Below you will find a set of lines. Repeat them all exactly.

=== INPUT MATERIAL ===

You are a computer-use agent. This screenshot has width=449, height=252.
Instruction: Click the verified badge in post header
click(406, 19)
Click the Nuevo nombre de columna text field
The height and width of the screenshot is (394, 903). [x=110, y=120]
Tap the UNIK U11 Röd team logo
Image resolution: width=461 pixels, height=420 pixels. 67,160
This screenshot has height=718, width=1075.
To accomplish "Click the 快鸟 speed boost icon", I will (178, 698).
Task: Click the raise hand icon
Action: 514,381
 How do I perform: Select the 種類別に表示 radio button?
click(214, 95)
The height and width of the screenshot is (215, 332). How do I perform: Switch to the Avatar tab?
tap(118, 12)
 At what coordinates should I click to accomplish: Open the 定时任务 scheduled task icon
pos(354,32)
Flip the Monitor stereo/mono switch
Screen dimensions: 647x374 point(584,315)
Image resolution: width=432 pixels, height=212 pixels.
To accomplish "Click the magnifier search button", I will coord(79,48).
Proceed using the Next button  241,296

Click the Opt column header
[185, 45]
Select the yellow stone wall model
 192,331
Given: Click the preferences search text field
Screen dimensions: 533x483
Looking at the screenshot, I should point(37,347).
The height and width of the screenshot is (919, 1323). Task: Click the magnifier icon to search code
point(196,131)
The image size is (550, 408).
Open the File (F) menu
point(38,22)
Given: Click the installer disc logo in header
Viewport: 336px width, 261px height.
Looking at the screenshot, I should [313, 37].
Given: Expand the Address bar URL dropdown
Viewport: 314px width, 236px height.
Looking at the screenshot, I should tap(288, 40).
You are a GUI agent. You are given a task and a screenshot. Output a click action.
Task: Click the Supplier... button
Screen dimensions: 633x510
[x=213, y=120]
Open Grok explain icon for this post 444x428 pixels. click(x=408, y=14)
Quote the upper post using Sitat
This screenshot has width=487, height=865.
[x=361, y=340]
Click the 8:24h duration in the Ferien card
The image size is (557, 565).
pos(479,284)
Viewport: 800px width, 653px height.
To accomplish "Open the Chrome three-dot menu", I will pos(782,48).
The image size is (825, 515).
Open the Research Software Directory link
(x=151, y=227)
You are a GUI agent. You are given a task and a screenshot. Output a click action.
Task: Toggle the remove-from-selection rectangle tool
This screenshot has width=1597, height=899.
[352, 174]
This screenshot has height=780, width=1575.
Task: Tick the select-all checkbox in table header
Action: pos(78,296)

===

*RESULT FOR THIS TASK*:
You are a computer-use agent. This screenshot has width=449, height=252.
Instruction: Click the verified badge in post header
click(406, 19)
Click the Nuevo nombre de columna text field
The height and width of the screenshot is (394, 903). [x=110, y=120]
Tap the UNIK U11 Röd team logo
Image resolution: width=461 pixels, height=420 pixels. 67,160
This screenshot has height=718, width=1075.
To accomplish "Click the 快鸟 speed boost icon", I will (178, 698).
Task: Click the raise hand icon
Action: 514,381
 How do I perform: Select the 種類別に表示 radio button?
click(214, 95)
The height and width of the screenshot is (215, 332). How do I perform: Switch to the Avatar tab?
tap(118, 12)
 At what coordinates should I click to accomplish: Open the 定时任务 scheduled task icon
pos(354,32)
Flip the Monitor stereo/mono switch
Screen dimensions: 647x374 point(584,315)
Image resolution: width=432 pixels, height=212 pixels.
To accomplish "Click the magnifier search button", I will coord(79,48).
Proceed using the Next button  241,296

Click the Opt column header
[185, 45]
Select the yellow stone wall model
 192,331
Given: Click the preferences search text field
Screen dimensions: 533x483
Looking at the screenshot, I should point(37,347).
The height and width of the screenshot is (919, 1323). Task: Click the magnifier icon to search code
point(196,131)
The image size is (550, 408).
Open the File (F) menu
point(38,22)
Given: Click the installer disc logo in header
Viewport: 336px width, 261px height.
Looking at the screenshot, I should [313, 37].
Given: Expand the Address bar URL dropdown
Viewport: 314px width, 236px height.
Looking at the screenshot, I should tap(288, 40).
You are a GUI agent. You are given a task and a screenshot. Output a click action.
Task: Click the Supplier... button
Screen dimensions: 633x510
[x=213, y=120]
Open Grok explain icon for this post 444x428 pixels. click(x=408, y=14)
Quote the upper post using Sitat
This screenshot has width=487, height=865.
[x=361, y=340]
Click the 8:24h duration in the Ferien card
The image size is (557, 565).
pos(479,284)
Viewport: 800px width, 653px height.
To accomplish "Open the Chrome three-dot menu", I will pos(782,48).
The image size is (825, 515).
Open the Research Software Directory link
(x=151, y=227)
You are a GUI agent. You are given a task and a screenshot. Output a click action.
Task: Toggle the remove-from-selection rectangle tool
This screenshot has width=1597, height=899.
[352, 174]
This screenshot has height=780, width=1575.
Task: Tick the select-all checkbox in table header
Action: pos(78,296)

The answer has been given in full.